■ Что нужно сделать ■
1/ Как перевести на английский язык предложение из фрагмента о детекторе ATLAS и темной материи: «Именно ATLAS обнаружил первые признаки бозона Хиггса в 2012 году, и с помощью этого детектора физики надеются найти подтверждение теории суперсимметрии.»?
2/ Допишите фрагмент о детекторе ATLAS и суперсимметрии, продолжив его после последнего предложения.

■ Фрагмент текста ■
+ + + +

Слон во Вселенной. 100 лет в поисках темной материи — страница 24 из 60

Здание ATLAS украшено изображением детектора в разрезе высотой в три этажа. Когда я спускался на лифте на уровень туннеля, то был поражен огромным размером прибора: ATLAS размером почти с половину собора Парижской Богоматери, а весит как целая Эйфелева башня. Он настолько огромен, что я почти не замечаю крохотных технических специалистов, устанавливающих внутри детектора новое оборудование5.

Именно ATLAS обнаружил первые признаки бозона Хиггса в 2012 году, и с помощью этого детектора физики надеются найти подтверждение теории суперсимметрии. Быть может, там же когда-нибудь получится породить и обнаружить темную материю. В этом еще одно достоинство теории суперсимметрии, о котором ее создатели в 1970-х годах и не думали, – одна из частиц SUSY вполне может оказаться тем самым устойчивым вимпом, из которых состоит бо`льшая часть нашей Вселенной.

Дело вот в чем. Вспомним, что, согласно SUSY, у каждой известной элементарной частицы есть суперсимметричный партнер. Все эти частицы SUSY должны быть массивнее известных нам «нормальных» частиц – иначе бы они порождались в проводимых на коллайдерах экспериментах и были бы уже обнаружены. К тому же, как и большинство частиц в Стандартной модели, частицы SUSY, скорее всего, окажутся нестабильными и должны распадаться на более легкие, в том числе и на частицы из Стандартной модели.

Но есть одна проблема. Во многих обоснованных вариантах SUSY в случае распада суперсимметричной частицы как минимум один из продуктов распада тоже должен быть суперсимметричным. В силу сложных причин в этом случае наш старый добрый протон тоже оказывается нестабильным с периодом полураспада длиной в год или даже долю секунды. К счастью для нас, протоны невероятно стабильны, и поэтому приходится признать, что частицы SUSY не могут при распаде превращаться в одни лишь частицы Стандартной модели.

+ + + +

■ Представленные данные ■
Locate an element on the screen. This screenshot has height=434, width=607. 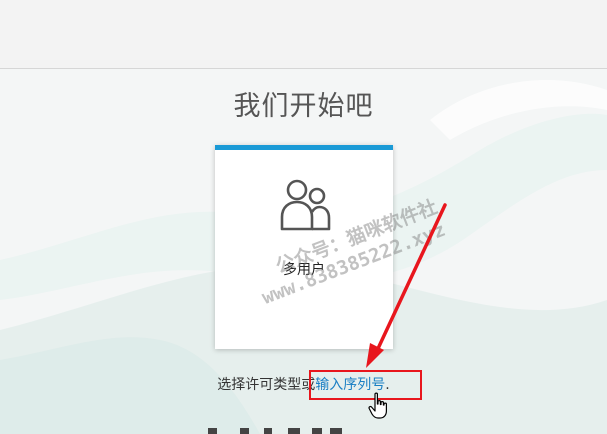
license-prompt: 选择许可类型或输入序列号. is located at coordinates (304, 385).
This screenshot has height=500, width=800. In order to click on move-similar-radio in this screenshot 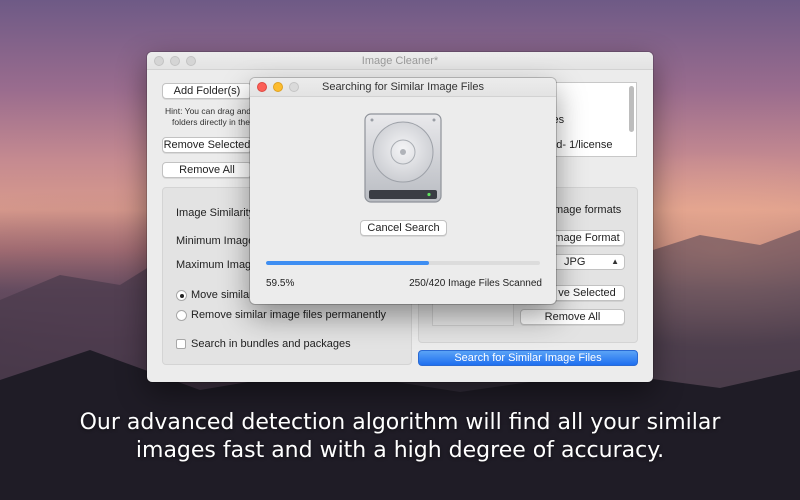, I will do `click(182, 296)`.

+ + + +

■ Пронумерованные ответы ■
1/ It was ATLAS that detected the first signs of the Higgs boson in 2012, and physicists hope to use this detector to find confirmation of the theory of supersymmetry.

2/
Но это значит, что самая легкая суперсимметричная частица, называемая LSP (Lightest Supersymmetric Particle), должна быть стабильной! Согласно теории, легчайшая суперсимметричная частица – это так называемое нейтралино, которое, как видно из названия, не имеет электрического заряда. Она также не восприимчива к сильному ядерному взаимодействию. Стабильная, нейтральная и восприимчивая к слабому взаимодействию – вот видите, LSP вполне годится на роль вимпа, из которых состоит темная материя во Вселенной.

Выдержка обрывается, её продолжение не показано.